- [Assignment]: Without skipping or changing anything, print all the entries.

** Available data follows **

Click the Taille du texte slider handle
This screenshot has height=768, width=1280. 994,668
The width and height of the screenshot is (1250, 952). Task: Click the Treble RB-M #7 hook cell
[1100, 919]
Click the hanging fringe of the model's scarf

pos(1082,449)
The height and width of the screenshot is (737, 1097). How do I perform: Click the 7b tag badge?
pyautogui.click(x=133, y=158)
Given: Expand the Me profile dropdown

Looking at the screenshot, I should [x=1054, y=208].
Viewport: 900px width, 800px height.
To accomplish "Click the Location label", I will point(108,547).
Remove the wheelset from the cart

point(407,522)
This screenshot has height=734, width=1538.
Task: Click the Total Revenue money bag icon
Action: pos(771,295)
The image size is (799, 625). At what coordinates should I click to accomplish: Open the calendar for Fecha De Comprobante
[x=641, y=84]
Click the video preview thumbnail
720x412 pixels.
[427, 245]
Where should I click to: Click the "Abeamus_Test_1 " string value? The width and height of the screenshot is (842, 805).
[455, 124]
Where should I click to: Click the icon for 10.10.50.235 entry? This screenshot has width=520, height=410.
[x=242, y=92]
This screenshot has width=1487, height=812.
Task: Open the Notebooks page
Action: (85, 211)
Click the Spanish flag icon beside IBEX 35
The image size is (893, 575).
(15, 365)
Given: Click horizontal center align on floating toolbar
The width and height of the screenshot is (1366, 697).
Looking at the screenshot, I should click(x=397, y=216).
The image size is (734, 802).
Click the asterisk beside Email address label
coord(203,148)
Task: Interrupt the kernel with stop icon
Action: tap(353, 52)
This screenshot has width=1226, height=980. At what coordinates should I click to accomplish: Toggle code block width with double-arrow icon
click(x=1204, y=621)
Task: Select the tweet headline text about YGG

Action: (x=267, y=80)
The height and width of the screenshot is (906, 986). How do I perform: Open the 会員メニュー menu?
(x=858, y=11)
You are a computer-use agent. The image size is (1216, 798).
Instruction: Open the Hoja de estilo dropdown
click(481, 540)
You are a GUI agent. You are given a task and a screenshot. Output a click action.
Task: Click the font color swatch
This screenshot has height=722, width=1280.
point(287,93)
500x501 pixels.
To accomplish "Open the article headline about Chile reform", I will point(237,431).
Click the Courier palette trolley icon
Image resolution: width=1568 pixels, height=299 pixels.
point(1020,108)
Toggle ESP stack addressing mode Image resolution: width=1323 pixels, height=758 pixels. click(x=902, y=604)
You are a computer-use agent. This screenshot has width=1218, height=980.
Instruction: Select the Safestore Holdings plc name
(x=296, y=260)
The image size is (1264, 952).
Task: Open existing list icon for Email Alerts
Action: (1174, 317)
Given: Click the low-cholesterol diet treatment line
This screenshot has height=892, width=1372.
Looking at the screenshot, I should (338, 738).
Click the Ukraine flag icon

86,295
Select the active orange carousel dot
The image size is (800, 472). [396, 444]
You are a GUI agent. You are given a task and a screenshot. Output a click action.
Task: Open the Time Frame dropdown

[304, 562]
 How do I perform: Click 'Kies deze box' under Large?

** End of Available data **

- [Exercise answer]:
Click the Taille du texte slider handle
This screenshot has height=768, width=1280. 994,668
The width and height of the screenshot is (1250, 952). Task: Click the Treble RB-M #7 hook cell
[1100, 919]
Click the hanging fringe of the model's scarf

pos(1082,449)
The height and width of the screenshot is (737, 1097). How do I perform: Click the 7b tag badge?
pyautogui.click(x=133, y=158)
Given: Expand the Me profile dropdown

Looking at the screenshot, I should [x=1054, y=208].
Viewport: 900px width, 800px height.
To accomplish "Click the Location label", I will point(108,547).
Remove the wheelset from the cart

point(407,522)
This screenshot has height=734, width=1538.
Task: Click the Total Revenue money bag icon
Action: pos(771,295)
The image size is (799, 625). At what coordinates should I click to accomplish: Open the calendar for Fecha De Comprobante
[x=641, y=84]
Click the video preview thumbnail
720x412 pixels.
[427, 245]
Where should I click to: Click the "Abeamus_Test_1 " string value? The width and height of the screenshot is (842, 805).
[455, 124]
Where should I click to: Click the icon for 10.10.50.235 entry? This screenshot has width=520, height=410.
[x=242, y=92]
This screenshot has width=1487, height=812.
Task: Open the Notebooks page
Action: (85, 211)
Click the Spanish flag icon beside IBEX 35
The image size is (893, 575).
(15, 365)
Given: Click horizontal center align on floating toolbar
The width and height of the screenshot is (1366, 697).
Looking at the screenshot, I should click(x=397, y=216).
The image size is (734, 802).
Click the asterisk beside Email address label
coord(203,148)
Task: Interrupt the kernel with stop icon
Action: tap(353, 52)
This screenshot has width=1226, height=980. At what coordinates should I click to accomplish: Toggle code block width with double-arrow icon
click(x=1204, y=621)
Task: Select the tweet headline text about YGG

Action: (x=267, y=80)
The height and width of the screenshot is (906, 986). How do I perform: Open the 会員メニュー menu?
(x=858, y=11)
You are a computer-use agent. The image size is (1216, 798).
Instruction: Open the Hoja de estilo dropdown
click(481, 540)
You are a GUI agent. You are given a task and a screenshot. Output a click action.
Task: Click the font color swatch
This screenshot has height=722, width=1280.
point(287,93)
500x501 pixels.
To accomplish "Open the article headline about Chile reform", I will point(237,431).
Click the Courier palette trolley icon
Image resolution: width=1568 pixels, height=299 pixels.
point(1020,108)
Toggle ESP stack addressing mode Image resolution: width=1323 pixels, height=758 pixels. click(x=902, y=604)
You are a computer-use agent. This screenshot has width=1218, height=980.
Instruction: Select the Safestore Holdings plc name
(x=296, y=260)
The image size is (1264, 952).
Task: Open existing list icon for Email Alerts
Action: (1174, 317)
Given: Click the low-cholesterol diet treatment line
This screenshot has height=892, width=1372.
Looking at the screenshot, I should (338, 738).
Click the Ukraine flag icon

86,295
Select the active orange carousel dot
The image size is (800, 472). [396, 444]
You are a GUI agent. You are given a task and a screenshot. Output a click action.
Task: Open the Time Frame dropdown

[304, 562]
 How do I perform: Click 'Kies deze box' under Large?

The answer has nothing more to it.